* _Text to read_
----------
FluidFlow: models and training utilities for flow matching and diffusion

Project description

FluidFlow: a flow-matching generative model for fluid dynamics surrogates on unstructured meshes

David Ramos¹, Lucas Lacasa², Fermín Gutiérrez¹, Eusebio Valero¹·³, Gonzalo Rubio¹·³

¹ ETSIAE-UPM · School of Aeronautics, Universidad Politécnica de Madrid
² Institute for Cross-Disciplinary Physics and Complex Systems (IFISC, CSIC-UIB)
³ Center for Computational Simulation, Universidad Politécnica de Madrid

Usage

Look at scripts/ to see more examples.

from data.generate_synthetic_data import AnalyticalFunctionDataset
from fluidFlow.dit import DiT
from fluidFlow.trainer import Trainer
from fluidFlow.flow_matching import create_flow_matching

import numpy as np
import torch
from torch.utils.data import TensorDataset

# 1. generate synthetic dataset / load you own dataset here
data_resolution = (32, 32)
generator = AnalyticalFunctionDataset(nx=data_resolution[0], ny=data_resolution[1], x_range=(0, 2*np.pi), y_range=(0, 2*np.pi))
solutions_random, parameters_random = generator.generate_dataset(
    n_samples=1000,
    alpha1_range=(-2.0, 2.0),
    alpha2_range=(-2.0, 2.0)
)
# add channel dimension to solutions
solutions_random = solutions_random[:, None, :, :]
n_train = int(0.8 * len(solutions_random))
train_data = TensorDataset(torch.from_numpy(solutions_random[:n_train]).float(), torch.from_numpy(parameters_random[:n_train]).float())
test_data = TensorDataset(torch.from_numpy(solutions_random[n_train:]).float(), torch.from_numpy(parameters_random[n_train:]).float())

# 2. Define the DiT model and the flow-matching training procedure
model = DiT(
    depth=6,
    hidden_size=128,
    patch_size=1,
    num_heads=4,
    input_size=data_resolution, # dataset grid size
    cond_dim=2, # number of parameters (alpha1, alpha2)
----------
* _Extracted information_
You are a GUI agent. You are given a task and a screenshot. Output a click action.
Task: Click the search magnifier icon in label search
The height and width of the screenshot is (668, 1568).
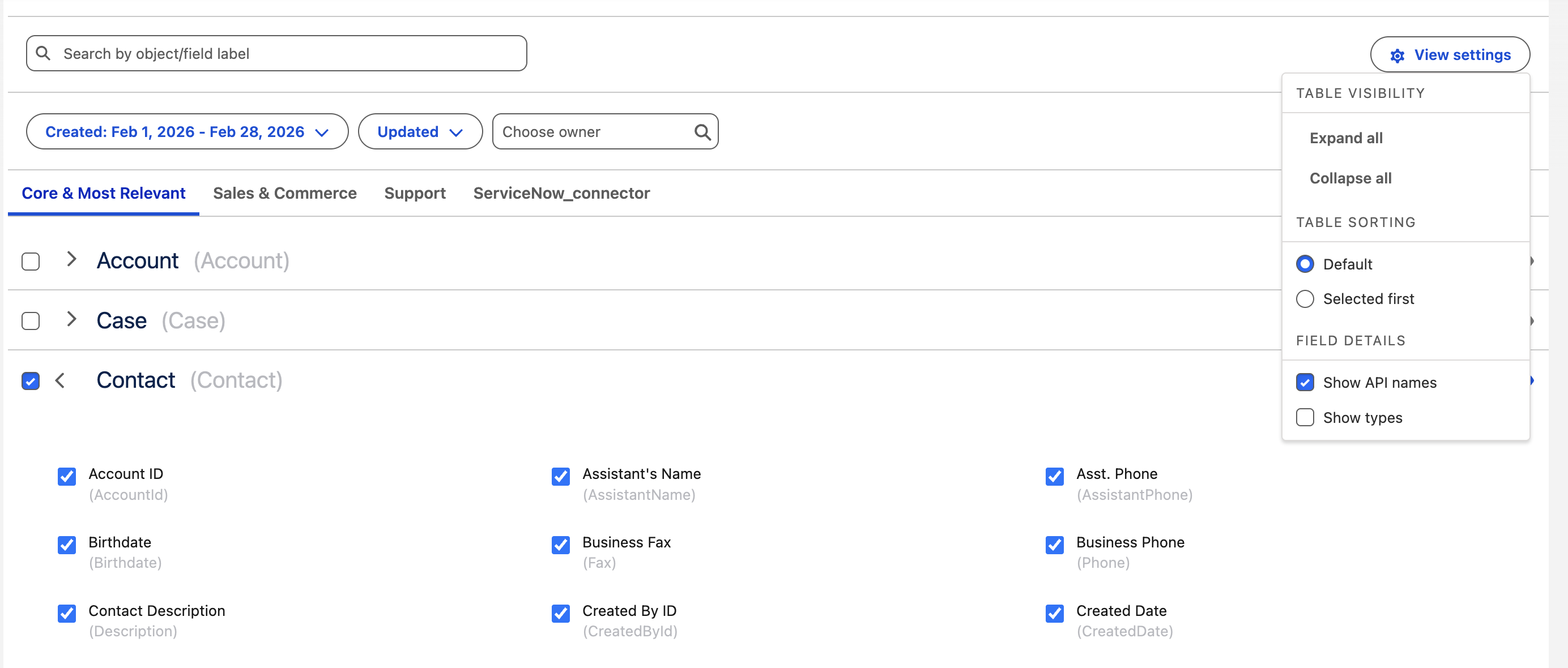42,54
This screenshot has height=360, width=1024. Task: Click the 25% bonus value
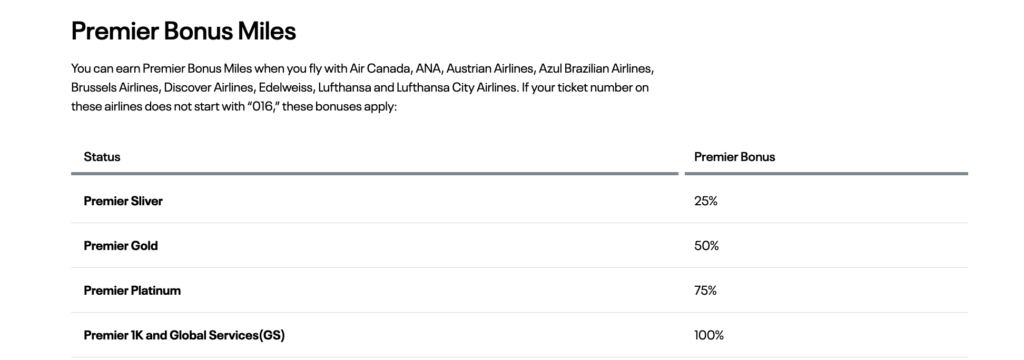coord(706,201)
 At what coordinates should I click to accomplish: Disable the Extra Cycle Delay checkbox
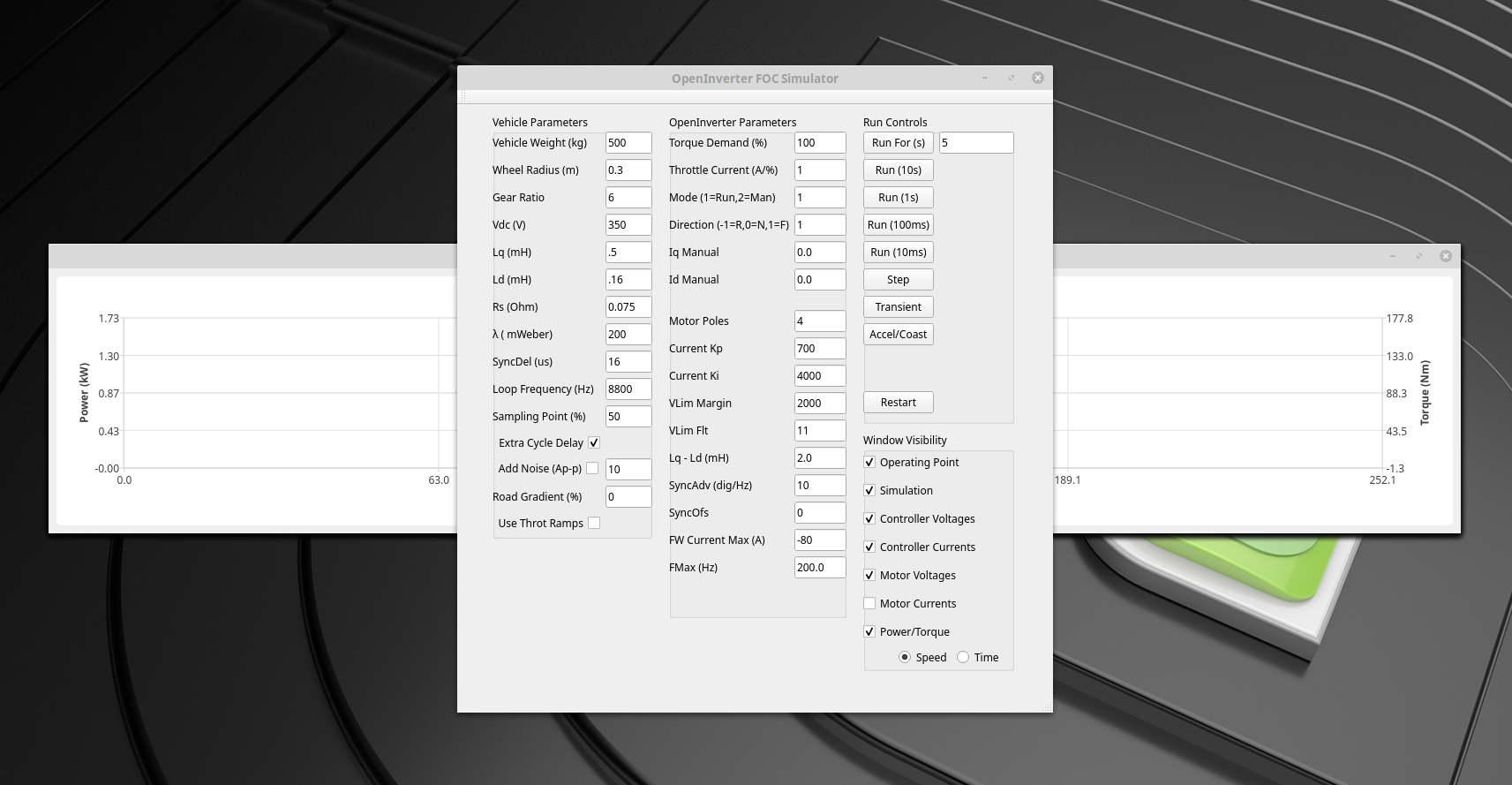click(x=594, y=443)
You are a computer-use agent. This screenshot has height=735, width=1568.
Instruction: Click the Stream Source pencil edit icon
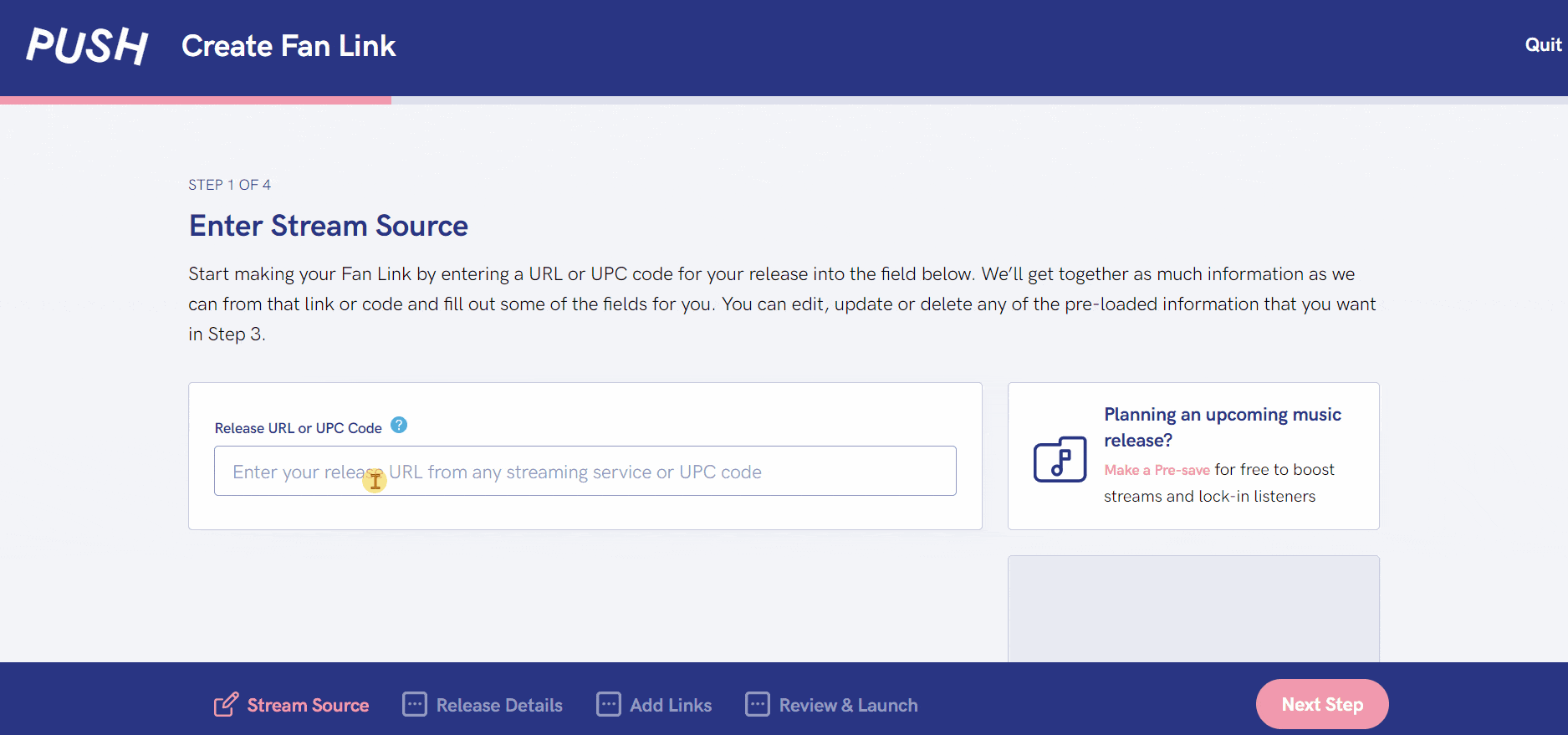pyautogui.click(x=225, y=705)
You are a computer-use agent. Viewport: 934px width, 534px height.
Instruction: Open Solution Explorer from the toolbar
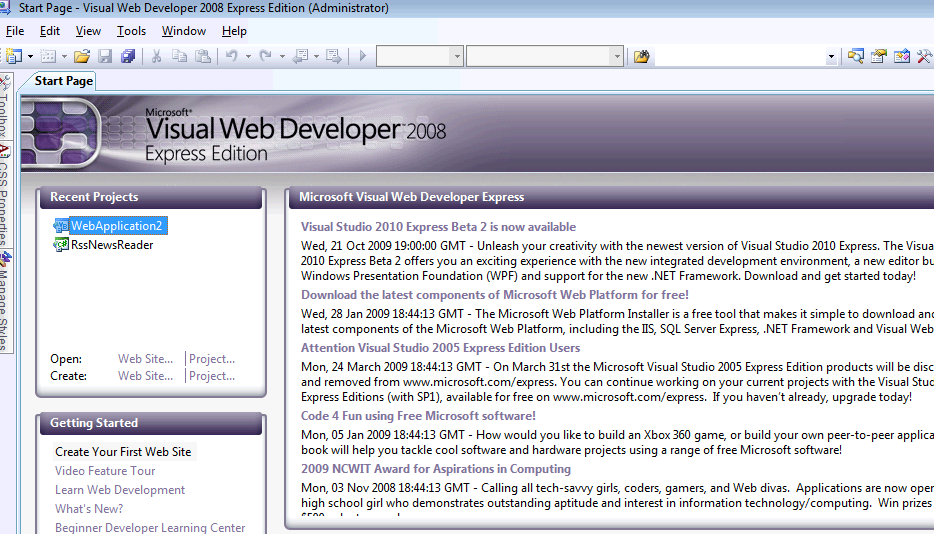coord(856,57)
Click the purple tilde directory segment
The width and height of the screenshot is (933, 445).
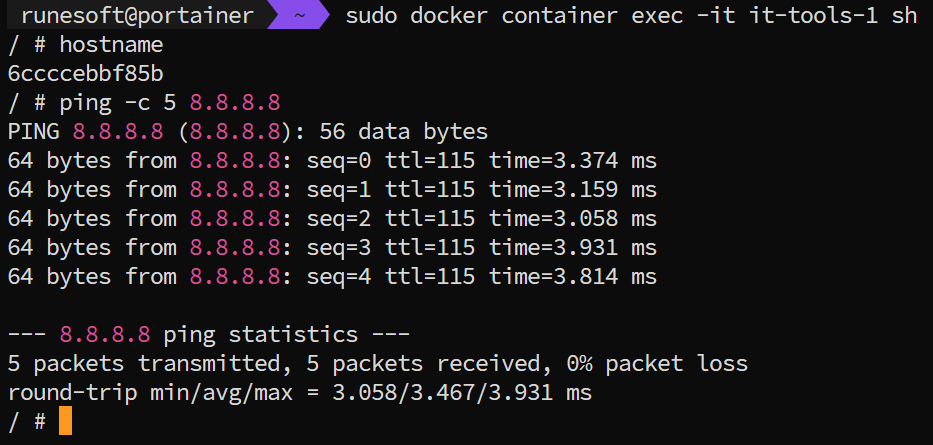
----------
* _Objectives_
- 1) Print the text of the FluidFlow project description, starting at the words "Project description" and ending after the words "see more examples.".
- 2) Locate each line in the records that contains the word "agent" and copy those lines out. Case counts.

* _Exercise results_
- 1)
Project description

FluidFlow: a flow-matching generative model for fluid dynamics surrogates on unstructured meshes

David Ramos¹, Lucas Lacasa², Fermín Gutiérrez¹, Eusebio Valero¹·³, Gonzalo Rubio¹·³

¹ ETSIAE-UPM · School of Aeronautics, Universidad Politécnica de Madrid
² Institute for Cross-Disciplinary Physics and Complex Systems (IFISC, CSIC-UIB)
³ Center for Computational Simulation, Universidad Politécnica de Madrid

Usage

Look at scripts/ to see more examples.

- 2)
You are a GUI agent. You are given a task and a screenshot. Output a click action.
You are a computer-use agent. This screenshot has height=735, width=1568.
You are a computer-use agent. Viewport: 934px width, 534px height.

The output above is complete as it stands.